EXTRACT PROVIDED:
----------

How to separate out issues like monogamy and marriage from patriarchy and sexism is beyond me. I know this is old hat (and maybe we've even discussed this very article? It seems familiar. . . . .) , and we've talked about it a lot on this blog already, but it hit me today that maybe it has nothing at all to do with gender and everything to do with technology.
Or maybe the technology element of this story is inherently gendered. After all, much (most? almost all?) of it was invented by men.
Eva and Ingrid and I have talked about how easy it is to not follow through with social commitments because of cell phones--easy to "be late", "get lost" or "not be able to make it" when some one is en route to a planned rendezvous, or even has already arrived.
Maybe the commitment thing is just an outcropping of the way technology now enables us to not be definite.
I miss the days of seeing my Grandmother all ready on her couch with her attendant handbag 10 minutes ahead of time waiting for a friend to pick her up for a lunch date. Her friend would never, ever cancel on her. She used to be able to talk doctors into discharging her from her frequent hospital stays early in order to make a bridge party. I helped her prepare for and serve at bridge parties when she was hosting, and she always had a full house, unless someone was on a cruise, someone's husband had died, or someone had herself died in the interval between the extended invitation and the party date.
So, any recent thoughts on the decline of duty, decorum, decent social behavior as it relates to monogamy and marriage? I would like to see a return of the above alliterative list, in a more feminist, enlightened, less classist and more progressive way, of course.

----------

WHAT THE TASK ASKS:
Answer these questions about the blog post on commitment and technology.
(a) Which two people does the writer name as having discussed how cell phones make it easy to skip social commitments?
(b) How far ahead of time was the Grandmother ready on her couch when waiting to be picked up for a lunch date?
(c) What did the Grandmother talk doctors into discharging her early so she could attend?
The listing plays no part in this.

SUPPLIED DATA:
----------

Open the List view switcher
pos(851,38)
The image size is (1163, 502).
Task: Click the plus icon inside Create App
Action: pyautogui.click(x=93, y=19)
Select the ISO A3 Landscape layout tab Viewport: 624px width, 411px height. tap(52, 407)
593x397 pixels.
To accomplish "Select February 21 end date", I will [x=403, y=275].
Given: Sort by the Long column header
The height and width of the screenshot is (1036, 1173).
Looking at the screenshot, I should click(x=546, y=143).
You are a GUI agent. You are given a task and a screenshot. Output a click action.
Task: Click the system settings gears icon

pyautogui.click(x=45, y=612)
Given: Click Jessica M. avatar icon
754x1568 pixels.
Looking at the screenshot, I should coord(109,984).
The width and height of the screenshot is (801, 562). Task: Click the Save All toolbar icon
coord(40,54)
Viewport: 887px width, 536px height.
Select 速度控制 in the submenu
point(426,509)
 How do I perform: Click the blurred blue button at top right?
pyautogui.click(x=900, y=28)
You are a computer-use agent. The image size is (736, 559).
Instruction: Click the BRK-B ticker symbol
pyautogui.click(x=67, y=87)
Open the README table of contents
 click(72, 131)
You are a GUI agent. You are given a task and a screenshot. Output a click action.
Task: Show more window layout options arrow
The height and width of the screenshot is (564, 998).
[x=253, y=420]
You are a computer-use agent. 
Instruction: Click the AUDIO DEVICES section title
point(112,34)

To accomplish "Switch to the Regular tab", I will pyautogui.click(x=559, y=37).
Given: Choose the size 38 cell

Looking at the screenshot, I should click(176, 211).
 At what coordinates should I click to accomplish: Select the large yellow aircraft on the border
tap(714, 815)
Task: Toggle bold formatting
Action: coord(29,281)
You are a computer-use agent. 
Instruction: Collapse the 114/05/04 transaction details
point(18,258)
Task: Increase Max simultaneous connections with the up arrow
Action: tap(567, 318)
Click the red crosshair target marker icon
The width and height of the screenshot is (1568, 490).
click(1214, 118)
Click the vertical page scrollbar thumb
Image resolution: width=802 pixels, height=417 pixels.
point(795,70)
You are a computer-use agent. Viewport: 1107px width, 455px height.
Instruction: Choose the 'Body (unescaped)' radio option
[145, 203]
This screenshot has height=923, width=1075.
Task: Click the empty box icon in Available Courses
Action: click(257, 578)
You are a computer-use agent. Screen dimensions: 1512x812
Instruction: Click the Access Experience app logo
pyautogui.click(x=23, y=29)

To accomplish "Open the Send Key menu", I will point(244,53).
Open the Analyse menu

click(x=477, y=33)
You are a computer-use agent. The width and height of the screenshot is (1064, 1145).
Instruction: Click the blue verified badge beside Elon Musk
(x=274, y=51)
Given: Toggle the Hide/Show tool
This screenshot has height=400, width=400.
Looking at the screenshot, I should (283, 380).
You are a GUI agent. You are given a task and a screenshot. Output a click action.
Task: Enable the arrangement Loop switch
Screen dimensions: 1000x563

----------

RESULT:
(a) Eva and Ingrid.
(b) 10 minutes.
(c) A bridge party.